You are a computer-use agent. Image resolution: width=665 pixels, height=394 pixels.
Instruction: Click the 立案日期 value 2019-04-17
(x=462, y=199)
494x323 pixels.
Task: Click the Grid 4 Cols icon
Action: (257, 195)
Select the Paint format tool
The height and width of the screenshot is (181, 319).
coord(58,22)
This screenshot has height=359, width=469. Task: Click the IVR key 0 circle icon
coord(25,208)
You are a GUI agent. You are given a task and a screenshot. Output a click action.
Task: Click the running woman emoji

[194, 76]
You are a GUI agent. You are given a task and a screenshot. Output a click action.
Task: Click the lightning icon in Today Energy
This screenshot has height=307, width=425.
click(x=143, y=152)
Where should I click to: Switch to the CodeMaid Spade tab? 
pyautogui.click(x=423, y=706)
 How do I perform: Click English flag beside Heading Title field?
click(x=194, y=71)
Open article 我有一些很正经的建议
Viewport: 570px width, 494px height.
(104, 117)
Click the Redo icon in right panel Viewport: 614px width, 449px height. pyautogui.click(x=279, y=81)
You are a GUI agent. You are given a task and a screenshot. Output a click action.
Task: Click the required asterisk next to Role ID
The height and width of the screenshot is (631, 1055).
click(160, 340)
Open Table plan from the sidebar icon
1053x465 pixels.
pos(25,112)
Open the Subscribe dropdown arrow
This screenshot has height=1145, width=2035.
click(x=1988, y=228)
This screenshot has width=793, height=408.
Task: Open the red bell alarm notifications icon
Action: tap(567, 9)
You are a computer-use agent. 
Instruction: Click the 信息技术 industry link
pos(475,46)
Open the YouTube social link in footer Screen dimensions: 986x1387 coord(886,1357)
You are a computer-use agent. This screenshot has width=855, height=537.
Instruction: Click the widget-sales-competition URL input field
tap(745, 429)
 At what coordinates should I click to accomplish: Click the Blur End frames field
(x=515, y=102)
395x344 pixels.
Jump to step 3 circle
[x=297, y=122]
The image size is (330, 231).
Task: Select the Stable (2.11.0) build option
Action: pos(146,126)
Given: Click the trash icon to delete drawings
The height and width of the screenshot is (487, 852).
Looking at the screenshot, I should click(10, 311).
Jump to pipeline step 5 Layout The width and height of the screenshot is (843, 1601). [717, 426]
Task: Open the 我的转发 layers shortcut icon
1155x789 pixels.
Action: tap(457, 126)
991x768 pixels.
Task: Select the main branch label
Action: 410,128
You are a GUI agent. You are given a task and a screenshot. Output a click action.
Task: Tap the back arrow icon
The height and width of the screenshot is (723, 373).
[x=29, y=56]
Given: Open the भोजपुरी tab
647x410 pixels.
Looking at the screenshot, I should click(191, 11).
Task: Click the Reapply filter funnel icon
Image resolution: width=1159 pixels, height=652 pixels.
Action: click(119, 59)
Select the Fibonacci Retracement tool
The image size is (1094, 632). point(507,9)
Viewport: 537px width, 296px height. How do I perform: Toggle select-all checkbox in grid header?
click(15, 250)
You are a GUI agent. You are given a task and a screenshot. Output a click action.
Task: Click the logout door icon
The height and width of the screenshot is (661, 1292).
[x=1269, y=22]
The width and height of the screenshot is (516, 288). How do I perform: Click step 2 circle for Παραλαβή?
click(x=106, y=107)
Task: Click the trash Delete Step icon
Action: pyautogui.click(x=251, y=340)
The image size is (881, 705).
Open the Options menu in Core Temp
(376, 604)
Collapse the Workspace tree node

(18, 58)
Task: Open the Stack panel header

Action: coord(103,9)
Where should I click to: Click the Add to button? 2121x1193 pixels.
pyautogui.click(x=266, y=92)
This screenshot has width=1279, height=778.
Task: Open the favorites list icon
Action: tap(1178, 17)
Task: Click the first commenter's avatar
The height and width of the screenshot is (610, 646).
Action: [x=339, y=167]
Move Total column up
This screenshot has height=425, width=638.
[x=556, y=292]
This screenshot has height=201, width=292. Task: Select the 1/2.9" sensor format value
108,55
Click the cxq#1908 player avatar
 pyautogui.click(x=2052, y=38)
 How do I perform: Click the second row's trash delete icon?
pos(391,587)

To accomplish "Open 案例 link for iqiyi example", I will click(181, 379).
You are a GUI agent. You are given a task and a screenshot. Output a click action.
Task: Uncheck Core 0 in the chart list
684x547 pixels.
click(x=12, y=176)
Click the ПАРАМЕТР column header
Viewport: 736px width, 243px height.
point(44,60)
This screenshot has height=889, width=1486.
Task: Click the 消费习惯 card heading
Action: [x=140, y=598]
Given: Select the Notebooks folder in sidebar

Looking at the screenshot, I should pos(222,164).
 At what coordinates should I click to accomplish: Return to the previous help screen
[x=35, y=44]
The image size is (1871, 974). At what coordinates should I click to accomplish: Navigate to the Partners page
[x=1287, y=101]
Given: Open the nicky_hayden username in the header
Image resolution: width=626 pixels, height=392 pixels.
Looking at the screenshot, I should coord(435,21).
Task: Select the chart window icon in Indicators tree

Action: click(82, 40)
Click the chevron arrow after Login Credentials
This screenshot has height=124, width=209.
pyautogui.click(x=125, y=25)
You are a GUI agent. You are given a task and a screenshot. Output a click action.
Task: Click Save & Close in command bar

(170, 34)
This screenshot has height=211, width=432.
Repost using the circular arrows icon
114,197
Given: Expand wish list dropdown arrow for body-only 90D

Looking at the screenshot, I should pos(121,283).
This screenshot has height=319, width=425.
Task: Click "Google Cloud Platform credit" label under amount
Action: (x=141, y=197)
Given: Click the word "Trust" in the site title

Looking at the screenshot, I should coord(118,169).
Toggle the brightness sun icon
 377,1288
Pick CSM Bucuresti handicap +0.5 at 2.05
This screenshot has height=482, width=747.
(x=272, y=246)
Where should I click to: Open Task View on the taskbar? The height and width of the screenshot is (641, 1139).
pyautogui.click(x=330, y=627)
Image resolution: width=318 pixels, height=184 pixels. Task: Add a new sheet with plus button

:::

## What the task requires
Update the rows above by replacing "GUI agent" with "interface agent" everywhere it occurs, and leave every other part of them unchanged.

## Complete output
You are a computer-use agent. Image resolution: width=665 pixels, height=394 pixels.
Instruction: Click the 立案日期 value 2019-04-17
(x=462, y=199)
494x323 pixels.
Task: Click the Grid 4 Cols icon
Action: (257, 195)
Select the Paint format tool
The height and width of the screenshot is (181, 319).
coord(58,22)
This screenshot has height=359, width=469. Task: Click the IVR key 0 circle icon
coord(25,208)
You are a interface agent. You are given a task and a screenshot. Output a click action.
Task: Click the running woman emoji

[194, 76]
You are a interface agent. You are given a task and a screenshot. Output a click action.
Task: Click the lightning icon in Today Energy
This screenshot has height=307, width=425.
click(x=143, y=152)
Where should I click to: Switch to the CodeMaid Spade tab? 
pyautogui.click(x=423, y=706)
 How do I perform: Click English flag beside Heading Title field?
click(x=194, y=71)
Open article 我有一些很正经的建议
Viewport: 570px width, 494px height.
(104, 117)
Click the Redo icon in right panel Viewport: 614px width, 449px height. pyautogui.click(x=279, y=81)
You are a interface agent. You are given a task and a screenshot. Output a click action.
Task: Click the required asterisk next to Role ID
The height and width of the screenshot is (631, 1055).
click(160, 340)
Open Table plan from the sidebar icon
1053x465 pixels.
pos(25,112)
Open the Subscribe dropdown arrow
This screenshot has height=1145, width=2035.
click(x=1988, y=228)
This screenshot has width=793, height=408.
Task: Open the red bell alarm notifications icon
Action: tap(567, 9)
You are a computer-use agent. 
Instruction: Click the 信息技术 industry link
pos(475,46)
Open the YouTube social link in footer Screen dimensions: 986x1387 coord(886,1357)
You are a computer-use agent. This screenshot has width=855, height=537.
Instruction: Click the widget-sales-competition URL input field
tap(745, 429)
 At what coordinates should I click to accomplish: Click the Blur End frames field
(x=515, y=102)
395x344 pixels.
Jump to step 3 circle
[x=297, y=122]
The image size is (330, 231).
Task: Select the Stable (2.11.0) build option
Action: pos(146,126)
Given: Click the trash icon to delete drawings
The height and width of the screenshot is (487, 852).
Looking at the screenshot, I should click(10, 311).
Jump to pipeline step 5 Layout The width and height of the screenshot is (843, 1601). [717, 426]
Task: Open the 我的转发 layers shortcut icon
1155x789 pixels.
Action: tap(457, 126)
991x768 pixels.
Task: Select the main branch label
Action: 410,128
You are a interface agent. You are given a task and a screenshot. Output a click action.
Task: Tap the back arrow icon
The height and width of the screenshot is (723, 373).
[x=29, y=56]
Given: Open the भोजपुरी tab
647x410 pixels.
Looking at the screenshot, I should click(191, 11).
Task: Click the Reapply filter funnel icon
Image resolution: width=1159 pixels, height=652 pixels.
Action: click(119, 59)
Select the Fibonacci Retracement tool
The image size is (1094, 632). point(507,9)
Viewport: 537px width, 296px height. How do I perform: Toggle select-all checkbox in grid header?
click(15, 250)
You are a interface agent. You are given a task and a screenshot. Output a click action.
Task: Click the logout door icon
The height and width of the screenshot is (661, 1292).
[x=1269, y=22]
The width and height of the screenshot is (516, 288). How do I perform: Click step 2 circle for Παραλαβή?
click(x=106, y=107)
Task: Click the trash Delete Step icon
Action: pyautogui.click(x=251, y=340)
The image size is (881, 705).
Open the Options menu in Core Temp
(376, 604)
Collapse the Workspace tree node

(18, 58)
Task: Open the Stack panel header

Action: coord(103,9)
Where should I click to: Click the Add to button? 2121x1193 pixels.
pyautogui.click(x=266, y=92)
This screenshot has width=1279, height=778.
Task: Open the favorites list icon
Action: tap(1178, 17)
Task: Click the first commenter's avatar
The height and width of the screenshot is (610, 646).
Action: [x=339, y=167]
Move Total column up
This screenshot has height=425, width=638.
[x=556, y=292]
This screenshot has height=201, width=292. Task: Select the 1/2.9" sensor format value
108,55
Click the cxq#1908 player avatar
 pyautogui.click(x=2052, y=38)
 How do I perform: Click the second row's trash delete icon?
pos(391,587)

To accomplish "Open 案例 link for iqiyi example", I will click(181, 379).
You are a interface agent. You are given a task and a screenshot. Output a click action.
Task: Uncheck Core 0 in the chart list
684x547 pixels.
click(x=12, y=176)
Click the ПАРАМЕТР column header
Viewport: 736px width, 243px height.
point(44,60)
This screenshot has height=889, width=1486.
Task: Click the 消费习惯 card heading
Action: [x=140, y=598]
Given: Select the Notebooks folder in sidebar

Looking at the screenshot, I should pos(222,164).
 At what coordinates should I click to accomplish: Return to the previous help screen
[x=35, y=44]
The image size is (1871, 974). At what coordinates should I click to accomplish: Navigate to the Partners page
[x=1287, y=101]
Given: Open the nicky_hayden username in the header
Image resolution: width=626 pixels, height=392 pixels.
Looking at the screenshot, I should coord(435,21).
Task: Select the chart window icon in Indicators tree

Action: click(82, 40)
Click the chevron arrow after Login Credentials
This screenshot has height=124, width=209.
pyautogui.click(x=125, y=25)
You are a interface agent. You are given a task and a screenshot. Output a click action.
Task: Click Save & Close in command bar

(170, 34)
This screenshot has height=211, width=432.
Repost using the circular arrows icon
114,197
Given: Expand wish list dropdown arrow for body-only 90D

Looking at the screenshot, I should pos(121,283).
This screenshot has height=319, width=425.
Task: Click "Google Cloud Platform credit" label under amount
Action: (x=141, y=197)
Given: Click the word "Trust" in the site title

Looking at the screenshot, I should coord(118,169).
Toggle the brightness sun icon
 377,1288
Pick CSM Bucuresti handicap +0.5 at 2.05
This screenshot has height=482, width=747.
(x=272, y=246)
Where should I click to: Open Task View on the taskbar? The height and width of the screenshot is (641, 1139).
pyautogui.click(x=330, y=627)
Image resolution: width=318 pixels, height=184 pixels. Task: Add a new sheet with plus button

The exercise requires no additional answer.